The Model Context Protocol is an open standard that connects AI applications to external tools, data, and prompts through one uniform client-server interface: the emerging plumbing for how agents act on the world.

Builder read

MCP is “an open-source standard for connecting AI applications to external systems.” The documentation’s analogy is that MCP is “like a USB-C port for AI applications”: one standardized interface, so a builder can “build once and integrate everywhere.” An MCP server exposes capability to a host application (Claude, ChatGPT, VS Code, Cursor, and others) in three forms: tools (actions the model can call, such as a search or a calculation), resources (data sources such as local files and databases), and prompts (reusable, specialized workflows).

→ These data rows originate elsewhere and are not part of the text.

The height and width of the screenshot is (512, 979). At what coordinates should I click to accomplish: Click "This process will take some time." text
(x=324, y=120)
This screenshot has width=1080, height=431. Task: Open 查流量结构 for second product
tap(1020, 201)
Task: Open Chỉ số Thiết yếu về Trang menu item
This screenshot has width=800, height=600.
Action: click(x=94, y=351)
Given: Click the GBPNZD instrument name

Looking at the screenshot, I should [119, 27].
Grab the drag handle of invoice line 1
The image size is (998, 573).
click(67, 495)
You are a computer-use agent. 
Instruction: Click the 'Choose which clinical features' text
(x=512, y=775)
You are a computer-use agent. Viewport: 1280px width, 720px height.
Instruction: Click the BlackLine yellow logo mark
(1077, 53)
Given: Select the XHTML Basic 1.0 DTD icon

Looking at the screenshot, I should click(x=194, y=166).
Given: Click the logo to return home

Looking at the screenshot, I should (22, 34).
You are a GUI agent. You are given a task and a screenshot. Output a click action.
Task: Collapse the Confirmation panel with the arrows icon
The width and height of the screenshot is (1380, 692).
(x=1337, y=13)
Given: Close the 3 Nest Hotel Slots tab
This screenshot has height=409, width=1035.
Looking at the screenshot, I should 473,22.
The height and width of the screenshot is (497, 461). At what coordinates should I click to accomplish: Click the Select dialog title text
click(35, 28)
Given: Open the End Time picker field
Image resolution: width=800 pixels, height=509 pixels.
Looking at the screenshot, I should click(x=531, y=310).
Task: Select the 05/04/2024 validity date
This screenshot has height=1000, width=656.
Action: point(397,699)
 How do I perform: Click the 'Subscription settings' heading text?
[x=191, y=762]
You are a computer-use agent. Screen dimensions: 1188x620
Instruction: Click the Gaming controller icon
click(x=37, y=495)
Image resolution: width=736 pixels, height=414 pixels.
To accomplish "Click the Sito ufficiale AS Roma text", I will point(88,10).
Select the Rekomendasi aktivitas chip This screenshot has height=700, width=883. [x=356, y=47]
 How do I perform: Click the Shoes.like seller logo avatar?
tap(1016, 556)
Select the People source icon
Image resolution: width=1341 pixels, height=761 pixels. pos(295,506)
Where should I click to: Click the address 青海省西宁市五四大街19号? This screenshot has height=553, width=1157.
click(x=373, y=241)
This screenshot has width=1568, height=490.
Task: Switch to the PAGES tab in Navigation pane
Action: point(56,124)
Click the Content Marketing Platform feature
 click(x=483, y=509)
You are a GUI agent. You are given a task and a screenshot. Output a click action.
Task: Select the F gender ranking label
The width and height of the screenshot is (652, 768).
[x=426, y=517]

Because the interface is uniform, the same server works across any MCP-compatible client rather than being wired to one product.

Exec read

MCP matters to the behavioral layer because it standardizes the surface where an agent acts. When tool access, data access, and the actions an agent can take all flow through one specified protocol, what an agent is permitted to do becomes describable and governable in one place rather than reinvented per integration. That is the precondition for the controls the behavioral layer depends on: capability negotiation, permissioning, disclosure of what an action will do, and an audit trail of what was done. A shared protocol does not by itself make an agent safe, but it is what makes agent behavior specifiable at the boundary where it touches real systems.

Source

Primary: What is the Model Context Protocol (MCP)? (Model Context Protocol documentation).